BRANO DEL DOCUMENTO:
________________________________________

Fatti, rifatti, contraffatti

Ancora oggi a parlare di Bianciardi

di Stefano Jacoviello

Film, libri, documentari, canzoni, articoli, convegni, e ora anchespettacoli teatrali. Il pensiero di un uomo sopravvive, anche a lui stesso, nella serie di interpretazioni che lo seguono. Così si ha l’impressione di un dialogo che attraversi il tempo. Così si costruiscono le tradizioni. Fedeltà o infedeltà, al pensiero o alla persona: sono atteggiamenti interpretativi che alimentano quesiti per i filologi, i critici, i familiari, talvolta anche per i semplici passanti, acquirenti o spettatori chiamati a dar “da posteri” una sentenza qualsiasi.

________________________________________

OBIETTIVO: Ricopia fedelmente la parte del testo su Bianciardi compresa tra "di Stefano Jacoviello" e "una sentenza qualsiasi.", estremi inclusi.

(Parte di un file di dati)

________________________________________

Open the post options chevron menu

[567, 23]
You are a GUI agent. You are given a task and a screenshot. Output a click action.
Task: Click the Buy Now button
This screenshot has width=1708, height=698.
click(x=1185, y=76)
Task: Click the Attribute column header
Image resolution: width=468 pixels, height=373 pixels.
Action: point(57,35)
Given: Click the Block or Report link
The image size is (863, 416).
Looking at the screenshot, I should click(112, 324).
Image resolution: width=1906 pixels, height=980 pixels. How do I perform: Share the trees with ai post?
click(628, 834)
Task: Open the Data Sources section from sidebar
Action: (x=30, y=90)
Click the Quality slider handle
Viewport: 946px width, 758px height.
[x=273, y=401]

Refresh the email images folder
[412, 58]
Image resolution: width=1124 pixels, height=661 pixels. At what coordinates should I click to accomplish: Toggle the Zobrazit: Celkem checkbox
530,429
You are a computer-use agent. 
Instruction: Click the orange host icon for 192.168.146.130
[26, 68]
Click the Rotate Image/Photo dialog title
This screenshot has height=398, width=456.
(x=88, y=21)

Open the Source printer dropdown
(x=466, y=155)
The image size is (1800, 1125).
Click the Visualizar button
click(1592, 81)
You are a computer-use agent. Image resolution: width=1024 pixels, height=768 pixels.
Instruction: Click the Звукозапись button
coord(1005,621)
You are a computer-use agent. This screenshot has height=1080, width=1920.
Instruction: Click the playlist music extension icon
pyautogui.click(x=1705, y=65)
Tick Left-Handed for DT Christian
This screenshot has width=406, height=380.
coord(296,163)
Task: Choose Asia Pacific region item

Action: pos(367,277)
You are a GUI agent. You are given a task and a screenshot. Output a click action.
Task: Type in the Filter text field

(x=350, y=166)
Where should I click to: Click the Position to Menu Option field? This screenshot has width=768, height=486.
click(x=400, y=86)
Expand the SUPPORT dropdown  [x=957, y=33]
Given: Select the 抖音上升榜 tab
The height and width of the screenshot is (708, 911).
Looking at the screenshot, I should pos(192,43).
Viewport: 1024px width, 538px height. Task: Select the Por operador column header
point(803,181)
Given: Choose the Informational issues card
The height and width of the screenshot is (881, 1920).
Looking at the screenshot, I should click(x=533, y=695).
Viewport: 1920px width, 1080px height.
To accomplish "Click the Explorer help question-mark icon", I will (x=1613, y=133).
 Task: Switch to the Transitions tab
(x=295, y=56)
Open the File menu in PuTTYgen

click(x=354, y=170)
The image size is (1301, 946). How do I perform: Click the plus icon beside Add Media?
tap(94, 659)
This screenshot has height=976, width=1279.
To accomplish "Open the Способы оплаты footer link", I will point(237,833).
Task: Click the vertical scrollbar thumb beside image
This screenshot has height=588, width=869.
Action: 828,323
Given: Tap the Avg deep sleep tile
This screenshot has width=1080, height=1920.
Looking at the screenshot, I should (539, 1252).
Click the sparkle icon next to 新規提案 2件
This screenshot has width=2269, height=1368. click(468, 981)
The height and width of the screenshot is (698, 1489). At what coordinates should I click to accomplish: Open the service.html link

________________________________________

RISPOSTA:
di Stefano Jacoviello

Film, libri, documentari, canzoni, articoli, convegni, e ora anchespettacoli teatrali. Il pensiero di un uomo sopravvive, anche a lui stesso, nella serie di interpretazioni che lo seguono. Così si ha l’impressione di un dialogo che attraversi il tempo. Così si costruiscono le tradizioni. Fedeltà o infedeltà, al pensiero o alla persona: sono atteggiamenti interpretativi che alimentano quesiti per i filologi, i critici, i familiari, talvolta anche per i semplici passanti, acquirenti o spettatori chiamati a dar “da posteri” una sentenza qualsiasi.